#### [Selected passage]
In EIS-F, each decision as to whether a given emotion is present (or not) in a photograph is considered to be a separate answer in the test. The number of correct responses in the test is: “shown” = 45, “not shown” = 63. The authors of the test have proposed only one performance indicator, i.e., the total number of correct responses, be they “shown” or “not shown.” However, the summary result can be broken down into six possible responses: correct positive answer (“shown”), correct negative answer (“not shown”), incorrect positive answer (“shown”), incorrect negative answer (“not shown”), a response of “hard to say” when the correct response should have been “shown,” a response of “hard to say” when the correct response should have been “not shown.”
In our study, we analyzed the EIS-F results using the SDT (Macmillan, 2002). The SDT predicts that, for tasks which require a yes/no answer, performance is dependent upon the accuracy with which the subject discriminates between a known process (the signal) and chance (the noise). Moreover, the SDT takes into consideration the response strategy employed by the subject: where the subject experiences uncertainty, he may give a positive response (liberal strategy) or a negative response (conservative strategy). The EIS-F presents subjects with this choice, in that they must choose whether a given photograph depicts or does not depict the emotion in the accompanying list. In accordance with the SDT classification, correct positive responses (“shown”) are known as “hits.” Correct negative responses (“not shown”) are “correct rejections.” Incorrect positive responses (“shown”) are called “false alarms.” Incorrect negative responses (“not shown”) are known as “misses.” In the case of EIS-F, responses of “hard to say” prove problematic because the SDT does not take this option into consideration. However, since the “hard to say” responses are classed as erroneous in the EIS-F, such responses have also been classed as incorrect in our analysis. For this reason, a response of “hard to say” in cases where the correct response should have been “shown” are classed as misses. A response of “hard to say” when the correct response should have been “not shown” is classed as a false alarm.

#### [Record excerpts]

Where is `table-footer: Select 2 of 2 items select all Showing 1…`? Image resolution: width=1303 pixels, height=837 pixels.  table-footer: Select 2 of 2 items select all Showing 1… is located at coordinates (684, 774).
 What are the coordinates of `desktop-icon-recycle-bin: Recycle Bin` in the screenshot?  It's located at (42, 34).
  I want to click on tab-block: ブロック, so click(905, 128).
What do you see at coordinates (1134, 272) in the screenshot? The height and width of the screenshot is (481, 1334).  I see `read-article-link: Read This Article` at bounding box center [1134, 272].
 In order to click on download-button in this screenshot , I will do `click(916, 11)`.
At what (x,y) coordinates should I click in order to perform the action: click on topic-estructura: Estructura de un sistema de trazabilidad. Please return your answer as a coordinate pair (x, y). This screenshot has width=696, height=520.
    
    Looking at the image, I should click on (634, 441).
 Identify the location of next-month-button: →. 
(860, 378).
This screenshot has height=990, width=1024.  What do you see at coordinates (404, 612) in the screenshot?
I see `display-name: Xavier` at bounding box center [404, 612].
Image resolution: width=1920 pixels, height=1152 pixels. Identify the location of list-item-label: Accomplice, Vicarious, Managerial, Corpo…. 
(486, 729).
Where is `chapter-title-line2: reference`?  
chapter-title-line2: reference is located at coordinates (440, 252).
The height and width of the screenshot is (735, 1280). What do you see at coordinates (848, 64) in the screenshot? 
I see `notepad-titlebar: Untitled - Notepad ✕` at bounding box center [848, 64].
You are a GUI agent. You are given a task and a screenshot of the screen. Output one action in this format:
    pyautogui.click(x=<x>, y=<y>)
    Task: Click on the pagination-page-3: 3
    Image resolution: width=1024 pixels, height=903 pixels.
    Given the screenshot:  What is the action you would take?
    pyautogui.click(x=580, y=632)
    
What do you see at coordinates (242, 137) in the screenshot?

#### [Work item A]
Answer these questions from the passage on EIS-F scoring, one answer per line, marked the same way:
(i) How many of the correct responses in the test are "shown"?
(ii) What does the SDT call correct negative responses?
(iii) How is a response of "hard to say" classed when the correct response should have been "not shown"?
#### [Work item B]
Summarize the passage on EIS-F scoring in two sentences.

#### [Answer area A]
(i) 45
(ii) Correct rejections
(iii) As a false alarm

#### [Answer area B]
The EIS-F's authors proposed only one performance indicator, the total number of correct responses, but the summary result can be broken down into six possible responses. The study analyzed the results using the SDT, which classes responses as hits, correct rejections, false alarms and misses, and because the EIS-F treats "hard to say" responses as erroneous, the study classed them as misses or false alarms depending on what the correct response should have been.